Your task is to show every line in the listing below that includes "target".
··· Data listing ···
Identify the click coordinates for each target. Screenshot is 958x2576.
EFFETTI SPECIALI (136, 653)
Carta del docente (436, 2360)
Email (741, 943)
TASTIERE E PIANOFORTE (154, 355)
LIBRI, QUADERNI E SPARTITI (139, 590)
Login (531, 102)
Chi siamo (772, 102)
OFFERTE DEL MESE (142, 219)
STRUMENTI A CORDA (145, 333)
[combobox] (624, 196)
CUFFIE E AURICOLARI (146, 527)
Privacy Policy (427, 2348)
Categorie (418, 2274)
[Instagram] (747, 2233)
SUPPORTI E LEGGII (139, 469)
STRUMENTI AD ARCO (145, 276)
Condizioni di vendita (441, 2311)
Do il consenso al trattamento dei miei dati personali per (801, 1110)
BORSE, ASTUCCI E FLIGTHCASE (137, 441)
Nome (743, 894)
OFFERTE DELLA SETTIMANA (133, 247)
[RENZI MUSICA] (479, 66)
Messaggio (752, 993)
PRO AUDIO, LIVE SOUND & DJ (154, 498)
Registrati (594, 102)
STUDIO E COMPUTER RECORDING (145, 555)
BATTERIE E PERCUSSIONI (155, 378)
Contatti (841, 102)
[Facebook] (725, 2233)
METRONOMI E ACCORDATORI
···
··· Data listing ···
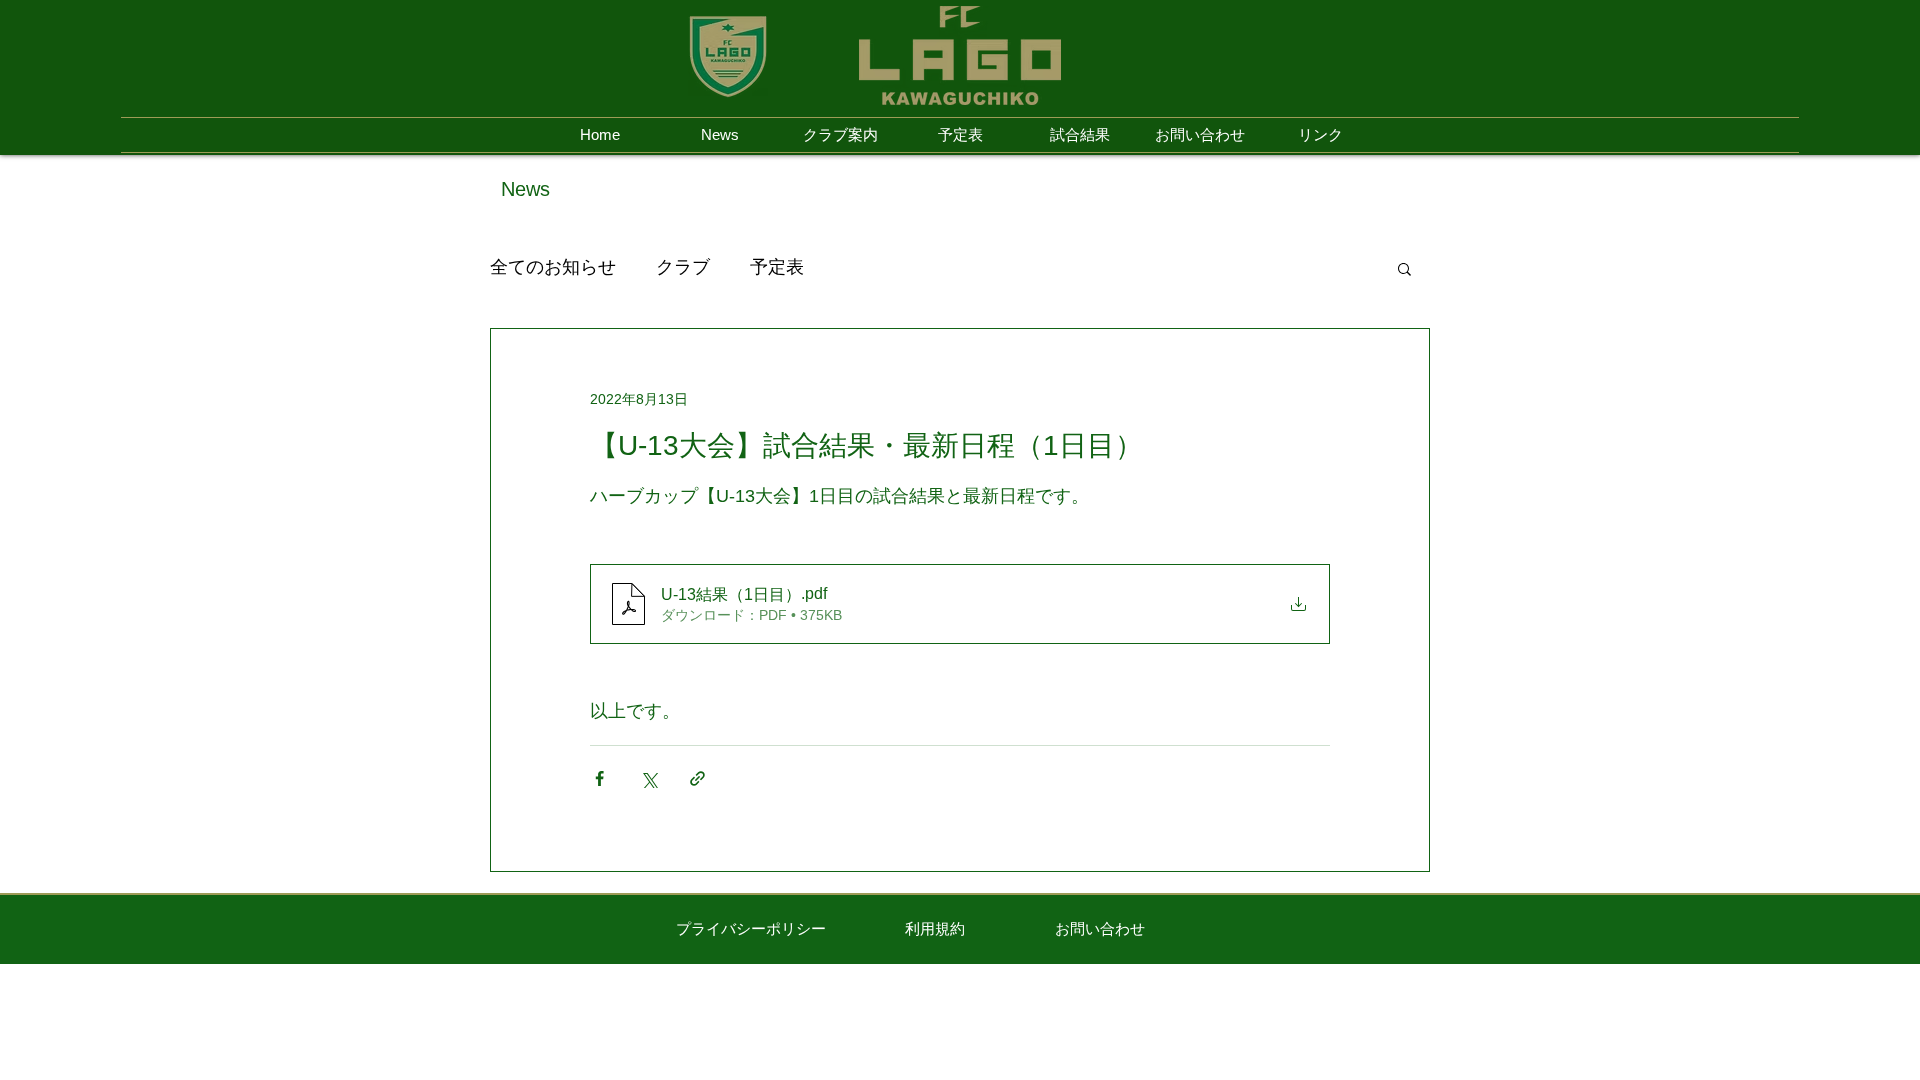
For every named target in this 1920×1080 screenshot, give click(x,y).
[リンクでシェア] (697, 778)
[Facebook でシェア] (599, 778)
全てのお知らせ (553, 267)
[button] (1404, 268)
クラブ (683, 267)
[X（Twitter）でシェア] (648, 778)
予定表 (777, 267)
···
## Solution
Identify the click coordinates for each target. Screenshot is 958x2576.
For every named target in this 1920×1080 screenshot, give click(x,y).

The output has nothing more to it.